(Entries from a dataset)
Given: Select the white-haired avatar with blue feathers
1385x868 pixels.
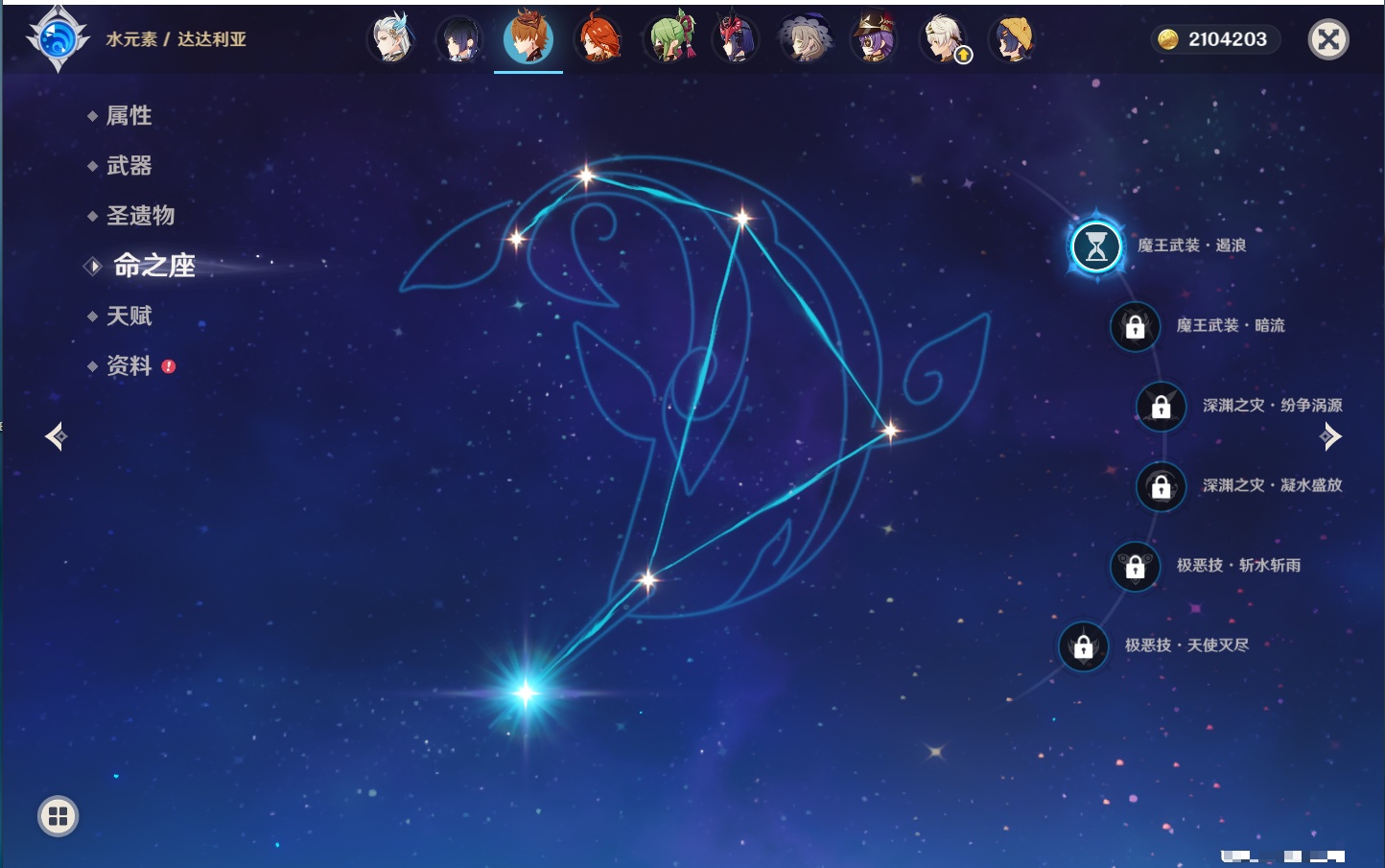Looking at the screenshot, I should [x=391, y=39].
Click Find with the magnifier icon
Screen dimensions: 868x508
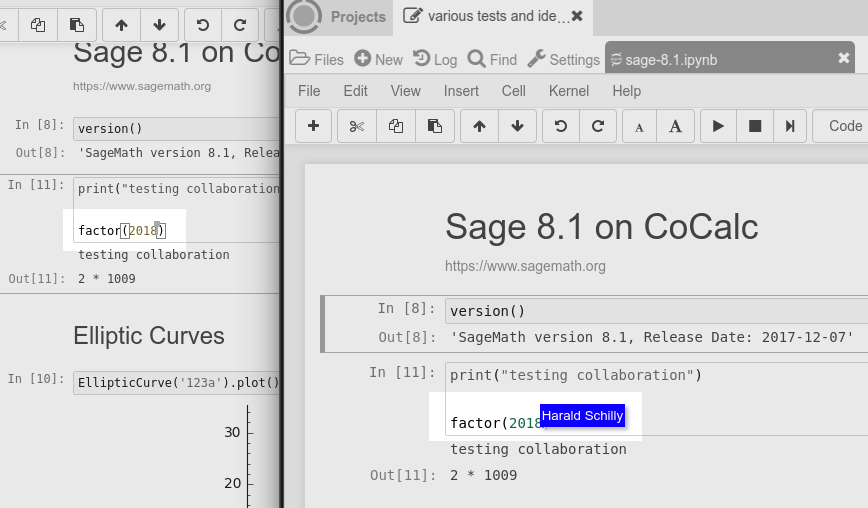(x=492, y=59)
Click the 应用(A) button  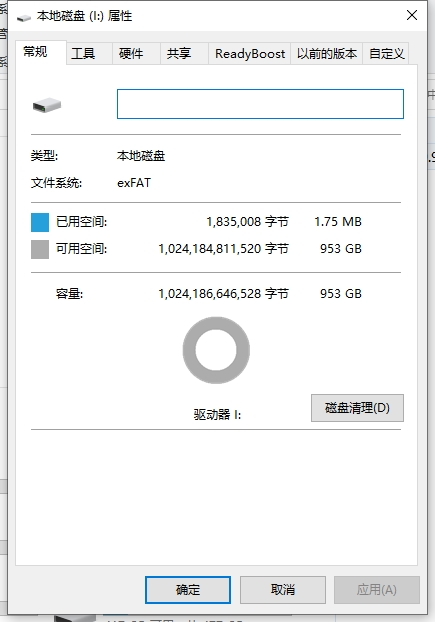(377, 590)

---

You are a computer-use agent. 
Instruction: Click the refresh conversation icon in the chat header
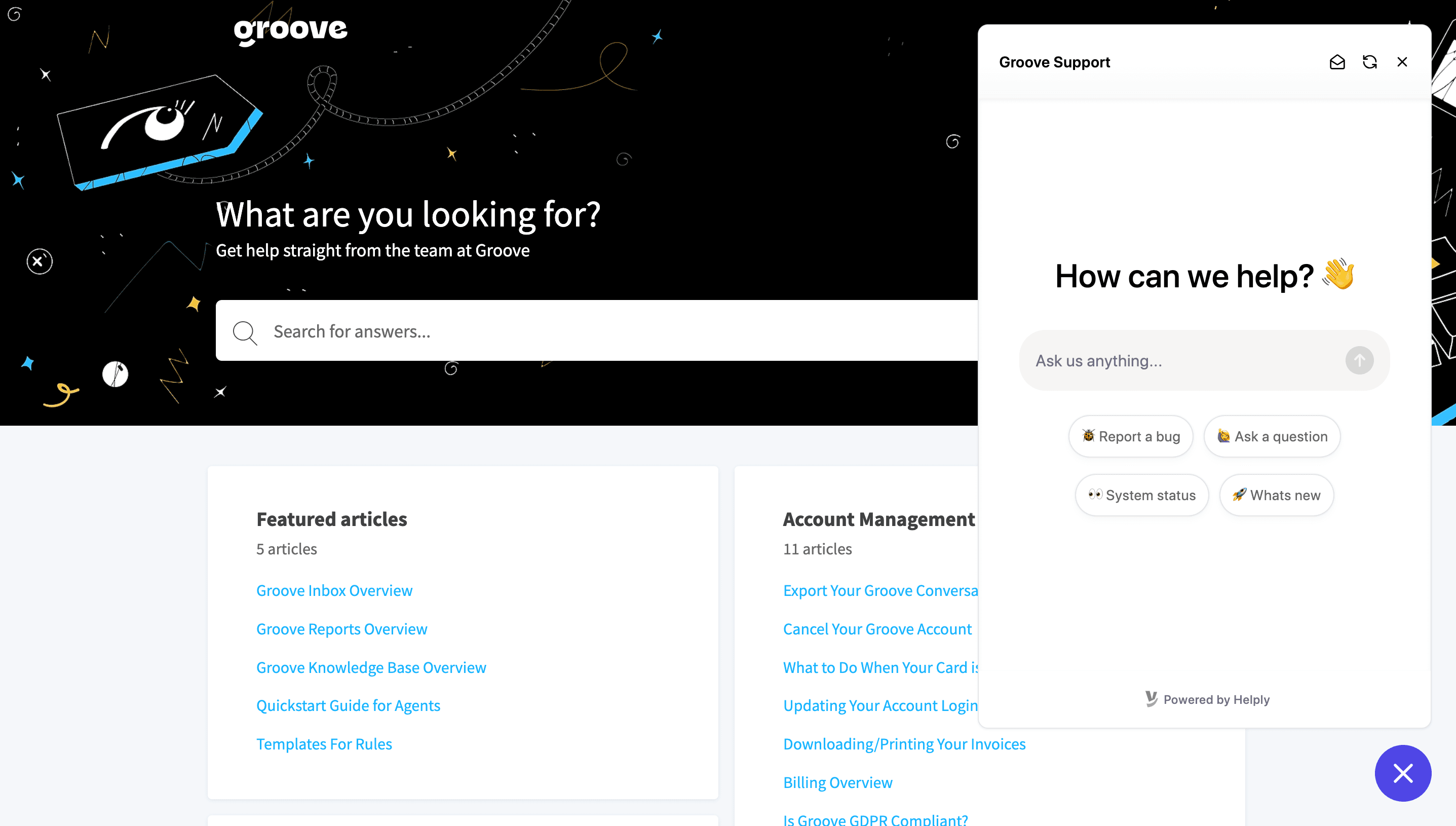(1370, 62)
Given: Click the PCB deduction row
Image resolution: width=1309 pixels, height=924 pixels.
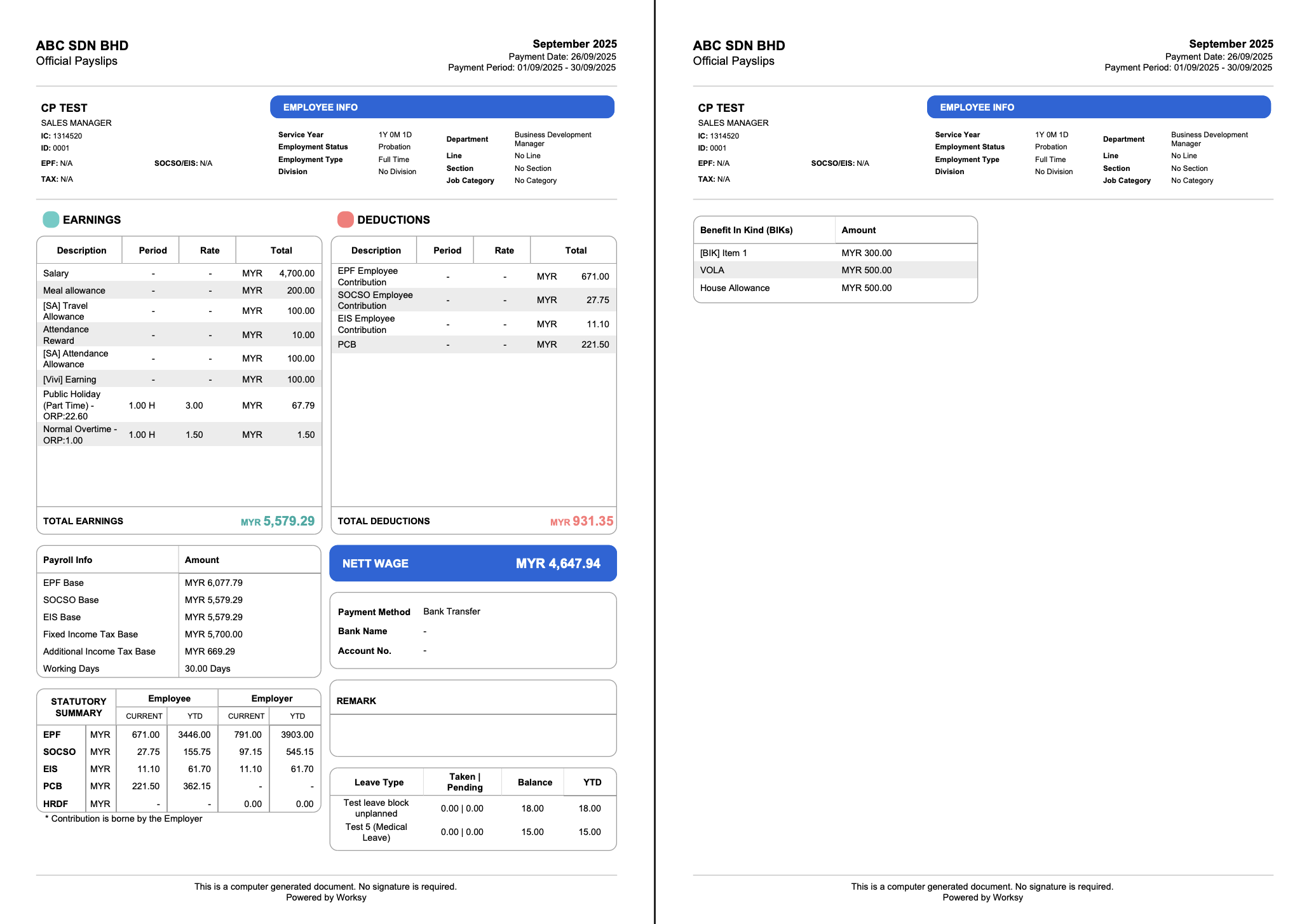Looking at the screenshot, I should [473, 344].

Exercise requirements: Render everything from the line containing "You are a computer-use agent." down to the line containing "Looking at the screenshot, I should [473, 344]." as a Markdown table with columns "n" and "Line", where "n" numbers the rows. Skip blank lines and leave the pictures out.

Exercise answer:
| n | Line |
|---|---|
| 1 | You are a computer-use agent.  |
| 2 | Instruction: Click the refresh conversation icon in the chat header |
| 3 | (1370, 62) |
| 4 | Given: Click the PCB deduction row |
| 5 | Image resolution: width=1309 pixels, height=924 pixels. |
| 6 | Looking at the screenshot, I should [473, 344]. |